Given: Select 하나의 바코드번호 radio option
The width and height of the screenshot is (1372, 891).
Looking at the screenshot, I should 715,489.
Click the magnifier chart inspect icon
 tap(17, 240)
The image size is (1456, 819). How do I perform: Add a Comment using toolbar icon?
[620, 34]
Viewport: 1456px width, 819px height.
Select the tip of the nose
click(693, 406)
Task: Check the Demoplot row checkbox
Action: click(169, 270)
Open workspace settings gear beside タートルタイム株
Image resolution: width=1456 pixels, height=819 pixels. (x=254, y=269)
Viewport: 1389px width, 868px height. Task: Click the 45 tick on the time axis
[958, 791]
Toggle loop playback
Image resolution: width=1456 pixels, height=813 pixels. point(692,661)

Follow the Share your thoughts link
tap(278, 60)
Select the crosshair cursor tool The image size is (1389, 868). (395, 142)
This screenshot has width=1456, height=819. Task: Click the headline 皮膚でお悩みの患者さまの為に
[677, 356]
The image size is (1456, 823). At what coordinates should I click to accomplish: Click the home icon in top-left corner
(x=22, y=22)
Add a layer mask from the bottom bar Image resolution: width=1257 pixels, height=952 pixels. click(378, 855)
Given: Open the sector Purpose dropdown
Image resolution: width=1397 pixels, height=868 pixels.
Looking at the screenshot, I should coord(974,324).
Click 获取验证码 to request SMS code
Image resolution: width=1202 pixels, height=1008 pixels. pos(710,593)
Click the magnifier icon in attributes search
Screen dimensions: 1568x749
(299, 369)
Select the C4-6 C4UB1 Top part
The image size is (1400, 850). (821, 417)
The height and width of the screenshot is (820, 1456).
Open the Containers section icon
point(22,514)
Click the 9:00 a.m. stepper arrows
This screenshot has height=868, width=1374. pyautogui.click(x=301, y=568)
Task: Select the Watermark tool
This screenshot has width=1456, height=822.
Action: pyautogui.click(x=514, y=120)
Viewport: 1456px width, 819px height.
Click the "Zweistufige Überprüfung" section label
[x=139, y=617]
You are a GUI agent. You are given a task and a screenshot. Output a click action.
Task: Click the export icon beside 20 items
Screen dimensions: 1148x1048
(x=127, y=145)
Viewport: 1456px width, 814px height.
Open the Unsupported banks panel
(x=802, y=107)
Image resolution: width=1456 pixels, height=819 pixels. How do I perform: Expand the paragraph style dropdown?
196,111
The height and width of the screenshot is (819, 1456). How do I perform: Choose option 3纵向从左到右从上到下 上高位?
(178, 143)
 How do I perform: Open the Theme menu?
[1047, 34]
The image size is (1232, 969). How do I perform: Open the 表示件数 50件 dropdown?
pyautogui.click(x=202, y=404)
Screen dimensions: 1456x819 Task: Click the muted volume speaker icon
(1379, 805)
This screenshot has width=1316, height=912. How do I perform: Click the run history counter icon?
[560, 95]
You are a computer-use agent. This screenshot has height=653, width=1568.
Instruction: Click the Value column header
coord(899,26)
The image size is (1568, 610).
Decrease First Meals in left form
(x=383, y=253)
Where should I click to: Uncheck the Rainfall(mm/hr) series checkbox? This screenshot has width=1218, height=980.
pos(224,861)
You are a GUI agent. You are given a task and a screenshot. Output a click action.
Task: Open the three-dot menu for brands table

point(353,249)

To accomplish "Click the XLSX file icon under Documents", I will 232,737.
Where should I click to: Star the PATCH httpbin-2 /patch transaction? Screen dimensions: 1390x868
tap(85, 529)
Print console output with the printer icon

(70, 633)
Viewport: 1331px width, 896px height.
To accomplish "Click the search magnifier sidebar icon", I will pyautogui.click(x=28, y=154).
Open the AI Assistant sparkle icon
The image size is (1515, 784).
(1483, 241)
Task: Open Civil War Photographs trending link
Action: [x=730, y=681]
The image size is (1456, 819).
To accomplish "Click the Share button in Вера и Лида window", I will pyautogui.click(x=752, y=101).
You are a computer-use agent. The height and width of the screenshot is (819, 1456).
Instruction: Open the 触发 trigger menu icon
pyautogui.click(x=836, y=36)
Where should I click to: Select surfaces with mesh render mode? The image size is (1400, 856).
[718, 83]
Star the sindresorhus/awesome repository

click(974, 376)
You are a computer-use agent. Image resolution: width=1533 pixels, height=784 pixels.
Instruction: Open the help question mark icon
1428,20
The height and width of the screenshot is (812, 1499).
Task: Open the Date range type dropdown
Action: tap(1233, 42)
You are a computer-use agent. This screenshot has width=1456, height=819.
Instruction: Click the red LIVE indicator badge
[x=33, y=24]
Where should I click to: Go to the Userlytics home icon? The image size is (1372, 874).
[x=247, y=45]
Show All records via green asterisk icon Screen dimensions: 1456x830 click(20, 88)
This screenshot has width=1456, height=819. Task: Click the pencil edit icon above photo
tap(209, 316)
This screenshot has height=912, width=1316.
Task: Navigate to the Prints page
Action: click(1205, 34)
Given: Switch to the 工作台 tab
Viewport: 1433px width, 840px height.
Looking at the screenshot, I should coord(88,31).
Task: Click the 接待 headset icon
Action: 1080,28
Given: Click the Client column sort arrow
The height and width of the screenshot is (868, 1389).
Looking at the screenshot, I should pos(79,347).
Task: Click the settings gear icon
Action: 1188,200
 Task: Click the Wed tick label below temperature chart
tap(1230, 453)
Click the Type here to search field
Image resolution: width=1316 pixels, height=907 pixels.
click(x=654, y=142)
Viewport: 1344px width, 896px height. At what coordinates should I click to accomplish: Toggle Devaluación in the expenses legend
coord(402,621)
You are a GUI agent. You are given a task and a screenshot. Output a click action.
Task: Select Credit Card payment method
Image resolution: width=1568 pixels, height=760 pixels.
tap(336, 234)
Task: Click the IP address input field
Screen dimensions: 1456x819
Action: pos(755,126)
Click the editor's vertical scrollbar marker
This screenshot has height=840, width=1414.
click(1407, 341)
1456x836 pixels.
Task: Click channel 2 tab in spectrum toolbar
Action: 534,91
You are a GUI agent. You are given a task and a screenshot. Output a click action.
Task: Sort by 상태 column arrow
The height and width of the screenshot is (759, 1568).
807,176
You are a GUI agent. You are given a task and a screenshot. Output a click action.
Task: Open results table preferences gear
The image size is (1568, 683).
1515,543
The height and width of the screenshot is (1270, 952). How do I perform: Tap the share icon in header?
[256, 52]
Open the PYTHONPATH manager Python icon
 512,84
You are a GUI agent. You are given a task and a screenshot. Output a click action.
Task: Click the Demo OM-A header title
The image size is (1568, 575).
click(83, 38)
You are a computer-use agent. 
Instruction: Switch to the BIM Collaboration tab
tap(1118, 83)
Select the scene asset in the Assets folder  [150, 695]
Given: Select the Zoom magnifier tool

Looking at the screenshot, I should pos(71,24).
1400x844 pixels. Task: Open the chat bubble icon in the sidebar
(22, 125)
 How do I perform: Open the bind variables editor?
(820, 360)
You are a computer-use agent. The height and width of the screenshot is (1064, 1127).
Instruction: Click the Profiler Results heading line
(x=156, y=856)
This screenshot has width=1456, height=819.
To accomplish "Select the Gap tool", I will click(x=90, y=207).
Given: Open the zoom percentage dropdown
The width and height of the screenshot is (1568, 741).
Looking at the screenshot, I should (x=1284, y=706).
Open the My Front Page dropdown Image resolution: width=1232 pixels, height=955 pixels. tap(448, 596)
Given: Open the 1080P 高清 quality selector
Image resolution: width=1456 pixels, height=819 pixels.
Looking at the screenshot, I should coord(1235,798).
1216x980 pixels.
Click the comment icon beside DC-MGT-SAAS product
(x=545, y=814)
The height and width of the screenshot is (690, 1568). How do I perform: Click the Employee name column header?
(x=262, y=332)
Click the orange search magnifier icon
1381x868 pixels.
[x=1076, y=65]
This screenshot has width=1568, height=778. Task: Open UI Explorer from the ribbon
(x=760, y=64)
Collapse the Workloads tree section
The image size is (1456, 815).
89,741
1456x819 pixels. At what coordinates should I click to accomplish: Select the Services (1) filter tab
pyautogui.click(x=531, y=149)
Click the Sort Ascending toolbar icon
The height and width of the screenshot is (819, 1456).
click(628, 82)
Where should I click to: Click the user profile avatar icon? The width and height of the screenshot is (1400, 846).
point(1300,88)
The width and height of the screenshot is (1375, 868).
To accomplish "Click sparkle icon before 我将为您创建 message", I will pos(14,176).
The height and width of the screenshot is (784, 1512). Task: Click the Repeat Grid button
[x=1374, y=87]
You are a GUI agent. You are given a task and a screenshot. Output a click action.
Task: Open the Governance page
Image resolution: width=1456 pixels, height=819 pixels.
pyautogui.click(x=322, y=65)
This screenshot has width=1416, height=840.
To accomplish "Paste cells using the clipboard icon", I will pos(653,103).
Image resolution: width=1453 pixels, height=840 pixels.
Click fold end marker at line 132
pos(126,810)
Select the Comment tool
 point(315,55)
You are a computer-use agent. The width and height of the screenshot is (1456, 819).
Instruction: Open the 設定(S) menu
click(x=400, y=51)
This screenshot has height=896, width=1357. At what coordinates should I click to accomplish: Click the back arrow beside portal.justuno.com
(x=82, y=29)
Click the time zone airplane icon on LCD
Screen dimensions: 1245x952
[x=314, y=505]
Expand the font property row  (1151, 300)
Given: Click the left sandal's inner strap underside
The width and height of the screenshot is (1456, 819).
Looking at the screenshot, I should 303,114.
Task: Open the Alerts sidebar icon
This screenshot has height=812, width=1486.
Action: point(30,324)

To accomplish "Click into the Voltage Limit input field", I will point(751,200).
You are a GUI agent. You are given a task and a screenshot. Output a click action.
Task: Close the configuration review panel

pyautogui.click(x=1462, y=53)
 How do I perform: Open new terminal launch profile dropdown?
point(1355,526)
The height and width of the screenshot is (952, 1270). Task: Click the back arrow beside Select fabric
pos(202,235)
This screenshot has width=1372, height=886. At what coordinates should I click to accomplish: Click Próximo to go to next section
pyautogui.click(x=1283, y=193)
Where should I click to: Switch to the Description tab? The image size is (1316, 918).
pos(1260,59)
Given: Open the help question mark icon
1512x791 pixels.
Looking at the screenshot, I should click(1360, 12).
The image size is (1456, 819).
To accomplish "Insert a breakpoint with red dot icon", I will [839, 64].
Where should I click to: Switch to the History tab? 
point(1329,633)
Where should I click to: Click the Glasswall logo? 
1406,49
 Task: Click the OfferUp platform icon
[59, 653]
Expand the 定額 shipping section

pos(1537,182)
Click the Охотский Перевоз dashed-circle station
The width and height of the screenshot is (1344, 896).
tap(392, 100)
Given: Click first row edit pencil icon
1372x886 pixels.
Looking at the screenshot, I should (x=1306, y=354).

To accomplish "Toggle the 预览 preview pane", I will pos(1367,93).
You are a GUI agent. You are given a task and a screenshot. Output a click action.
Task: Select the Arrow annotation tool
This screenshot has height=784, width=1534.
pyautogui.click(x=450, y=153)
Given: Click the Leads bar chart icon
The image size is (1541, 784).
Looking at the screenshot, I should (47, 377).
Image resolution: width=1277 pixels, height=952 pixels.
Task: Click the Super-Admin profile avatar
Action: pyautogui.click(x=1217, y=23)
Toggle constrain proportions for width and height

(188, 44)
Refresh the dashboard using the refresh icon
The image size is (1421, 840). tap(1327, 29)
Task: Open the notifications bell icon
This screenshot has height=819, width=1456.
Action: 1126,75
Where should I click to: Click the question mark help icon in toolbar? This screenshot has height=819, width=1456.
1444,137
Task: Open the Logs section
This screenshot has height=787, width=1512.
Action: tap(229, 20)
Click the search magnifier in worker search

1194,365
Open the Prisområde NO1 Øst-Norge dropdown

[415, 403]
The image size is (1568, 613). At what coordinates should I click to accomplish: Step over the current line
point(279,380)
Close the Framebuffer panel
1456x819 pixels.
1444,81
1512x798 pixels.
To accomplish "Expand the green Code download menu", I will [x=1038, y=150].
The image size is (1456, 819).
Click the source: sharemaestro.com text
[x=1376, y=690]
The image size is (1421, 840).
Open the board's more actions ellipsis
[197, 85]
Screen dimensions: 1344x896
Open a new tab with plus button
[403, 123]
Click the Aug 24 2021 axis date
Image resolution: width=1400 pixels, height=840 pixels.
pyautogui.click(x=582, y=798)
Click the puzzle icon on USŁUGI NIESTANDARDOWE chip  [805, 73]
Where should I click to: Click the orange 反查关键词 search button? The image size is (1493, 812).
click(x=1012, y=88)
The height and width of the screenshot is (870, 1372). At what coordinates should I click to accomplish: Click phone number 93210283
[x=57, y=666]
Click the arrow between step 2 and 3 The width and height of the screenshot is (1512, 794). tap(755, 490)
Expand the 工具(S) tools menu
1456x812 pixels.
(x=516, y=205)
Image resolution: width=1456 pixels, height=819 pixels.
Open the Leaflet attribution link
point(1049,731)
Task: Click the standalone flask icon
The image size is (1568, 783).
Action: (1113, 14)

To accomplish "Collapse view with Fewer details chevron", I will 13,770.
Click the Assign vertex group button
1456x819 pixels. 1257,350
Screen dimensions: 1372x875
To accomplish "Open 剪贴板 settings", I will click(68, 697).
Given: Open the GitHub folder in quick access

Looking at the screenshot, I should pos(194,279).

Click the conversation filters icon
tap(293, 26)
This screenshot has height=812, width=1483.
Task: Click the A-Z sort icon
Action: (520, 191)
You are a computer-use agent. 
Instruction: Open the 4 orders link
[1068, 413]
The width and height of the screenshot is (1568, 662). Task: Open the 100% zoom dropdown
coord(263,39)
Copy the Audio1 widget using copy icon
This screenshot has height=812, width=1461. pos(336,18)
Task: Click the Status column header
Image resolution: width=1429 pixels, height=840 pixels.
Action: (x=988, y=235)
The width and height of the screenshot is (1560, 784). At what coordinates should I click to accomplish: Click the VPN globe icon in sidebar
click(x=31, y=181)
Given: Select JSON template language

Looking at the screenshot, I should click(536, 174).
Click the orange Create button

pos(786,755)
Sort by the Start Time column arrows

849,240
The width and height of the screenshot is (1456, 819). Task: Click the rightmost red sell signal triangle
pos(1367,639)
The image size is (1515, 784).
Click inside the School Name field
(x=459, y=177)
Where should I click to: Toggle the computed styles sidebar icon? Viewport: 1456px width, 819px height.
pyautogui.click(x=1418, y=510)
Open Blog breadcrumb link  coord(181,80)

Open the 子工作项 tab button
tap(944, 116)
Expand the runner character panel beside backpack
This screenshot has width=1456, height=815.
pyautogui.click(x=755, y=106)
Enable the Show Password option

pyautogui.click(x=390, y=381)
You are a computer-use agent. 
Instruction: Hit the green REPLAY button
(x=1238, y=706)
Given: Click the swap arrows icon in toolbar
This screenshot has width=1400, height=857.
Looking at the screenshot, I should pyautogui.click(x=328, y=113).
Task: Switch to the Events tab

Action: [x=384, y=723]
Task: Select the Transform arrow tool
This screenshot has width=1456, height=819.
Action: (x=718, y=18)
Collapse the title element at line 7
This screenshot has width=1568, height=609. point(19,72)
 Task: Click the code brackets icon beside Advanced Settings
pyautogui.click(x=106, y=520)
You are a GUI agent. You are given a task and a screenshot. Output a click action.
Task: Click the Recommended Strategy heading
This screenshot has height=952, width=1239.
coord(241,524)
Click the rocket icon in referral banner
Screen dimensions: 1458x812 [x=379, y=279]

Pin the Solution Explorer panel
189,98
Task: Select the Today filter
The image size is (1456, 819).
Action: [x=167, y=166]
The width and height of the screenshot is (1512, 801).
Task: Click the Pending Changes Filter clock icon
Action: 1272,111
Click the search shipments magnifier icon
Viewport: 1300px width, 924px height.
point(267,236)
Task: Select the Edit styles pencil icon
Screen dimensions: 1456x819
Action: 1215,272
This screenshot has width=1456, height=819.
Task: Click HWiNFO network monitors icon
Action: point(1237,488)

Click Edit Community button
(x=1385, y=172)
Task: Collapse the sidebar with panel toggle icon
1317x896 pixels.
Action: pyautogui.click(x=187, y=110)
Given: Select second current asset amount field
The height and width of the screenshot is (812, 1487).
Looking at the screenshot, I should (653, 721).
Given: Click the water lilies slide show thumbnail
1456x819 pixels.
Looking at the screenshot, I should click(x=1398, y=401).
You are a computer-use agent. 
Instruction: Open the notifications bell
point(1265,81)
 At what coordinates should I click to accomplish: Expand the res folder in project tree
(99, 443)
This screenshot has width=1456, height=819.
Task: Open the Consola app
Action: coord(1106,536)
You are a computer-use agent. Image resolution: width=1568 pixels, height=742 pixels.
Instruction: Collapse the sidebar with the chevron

WHAT YOU ARE ASKED TO DO: From the listing, copy every line where the string "input" appears.

ANSWER SECTION:
Task: Click the IP address input field
To accomplish "Click into the Voltage Limit input field", I will point(751,200).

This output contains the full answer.